• What to work on:
Take the records below from their first line to the line with "Task: Open the 会话接口 sidebar item", and restate those lines word for word.
(Data records)
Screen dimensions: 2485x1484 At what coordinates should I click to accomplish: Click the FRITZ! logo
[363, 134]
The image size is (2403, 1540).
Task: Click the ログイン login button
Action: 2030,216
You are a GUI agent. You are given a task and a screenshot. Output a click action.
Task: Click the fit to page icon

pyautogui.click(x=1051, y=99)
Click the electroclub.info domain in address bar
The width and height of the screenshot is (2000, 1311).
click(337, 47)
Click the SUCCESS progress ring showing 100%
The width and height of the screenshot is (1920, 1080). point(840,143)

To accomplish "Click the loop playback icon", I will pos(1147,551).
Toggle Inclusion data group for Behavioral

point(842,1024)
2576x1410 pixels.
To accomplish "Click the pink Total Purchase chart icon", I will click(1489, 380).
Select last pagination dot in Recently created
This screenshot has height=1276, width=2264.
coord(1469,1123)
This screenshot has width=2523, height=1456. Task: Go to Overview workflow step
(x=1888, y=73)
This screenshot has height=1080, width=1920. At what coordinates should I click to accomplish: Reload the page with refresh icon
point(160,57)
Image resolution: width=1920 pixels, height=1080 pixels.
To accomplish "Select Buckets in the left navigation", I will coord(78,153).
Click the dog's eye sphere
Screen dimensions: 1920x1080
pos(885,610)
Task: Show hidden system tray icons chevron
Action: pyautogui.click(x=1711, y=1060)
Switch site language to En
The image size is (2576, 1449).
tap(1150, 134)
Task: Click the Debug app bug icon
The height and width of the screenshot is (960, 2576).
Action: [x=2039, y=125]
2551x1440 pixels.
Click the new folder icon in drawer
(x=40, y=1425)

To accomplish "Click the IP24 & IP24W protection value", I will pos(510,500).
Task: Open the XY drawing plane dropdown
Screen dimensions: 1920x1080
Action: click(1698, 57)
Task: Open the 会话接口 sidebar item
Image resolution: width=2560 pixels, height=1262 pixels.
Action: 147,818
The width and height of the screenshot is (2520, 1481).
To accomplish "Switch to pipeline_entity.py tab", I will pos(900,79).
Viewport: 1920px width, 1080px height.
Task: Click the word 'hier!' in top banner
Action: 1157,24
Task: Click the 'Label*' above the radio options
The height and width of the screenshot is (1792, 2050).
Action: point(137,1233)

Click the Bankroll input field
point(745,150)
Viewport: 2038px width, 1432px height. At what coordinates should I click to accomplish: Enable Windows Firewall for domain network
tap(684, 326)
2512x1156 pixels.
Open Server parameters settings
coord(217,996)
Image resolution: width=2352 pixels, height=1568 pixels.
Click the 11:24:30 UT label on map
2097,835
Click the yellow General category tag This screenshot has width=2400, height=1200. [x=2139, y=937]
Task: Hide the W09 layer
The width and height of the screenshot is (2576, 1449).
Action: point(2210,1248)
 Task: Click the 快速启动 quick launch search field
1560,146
(End Data records)
• Exercise output:
Screen dimensions: 2485x1484 At what coordinates should I click to accomplish: Click the FRITZ! logo
[363, 134]
The image size is (2403, 1540).
Task: Click the ログイン login button
Action: 2030,216
You are a GUI agent. You are given a task and a screenshot. Output a click action.
Task: Click the fit to page icon

pyautogui.click(x=1051, y=99)
Click the electroclub.info domain in address bar
The width and height of the screenshot is (2000, 1311).
click(337, 47)
Click the SUCCESS progress ring showing 100%
The width and height of the screenshot is (1920, 1080). point(840,143)

To accomplish "Click the loop playback icon", I will pos(1147,551).
Toggle Inclusion data group for Behavioral

point(842,1024)
2576x1410 pixels.
To accomplish "Click the pink Total Purchase chart icon", I will click(1489, 380).
Select last pagination dot in Recently created
This screenshot has height=1276, width=2264.
coord(1469,1123)
This screenshot has width=2523, height=1456. Task: Go to Overview workflow step
(x=1888, y=73)
This screenshot has height=1080, width=1920. At what coordinates should I click to accomplish: Reload the page with refresh icon
point(160,57)
Image resolution: width=1920 pixels, height=1080 pixels.
To accomplish "Select Buckets in the left navigation", I will coord(78,153).
Click the dog's eye sphere
Screen dimensions: 1920x1080
pos(885,610)
Task: Show hidden system tray icons chevron
Action: pyautogui.click(x=1711, y=1060)
Switch site language to En
The image size is (2576, 1449).
tap(1150, 134)
Task: Click the Debug app bug icon
The height and width of the screenshot is (960, 2576).
Action: [x=2039, y=125]
2551x1440 pixels.
Click the new folder icon in drawer
(x=40, y=1425)

To accomplish "Click the IP24 & IP24W protection value", I will pos(510,500).
Task: Open the XY drawing plane dropdown
Screen dimensions: 1920x1080
Action: click(1698, 57)
Task: Open the 会话接口 sidebar item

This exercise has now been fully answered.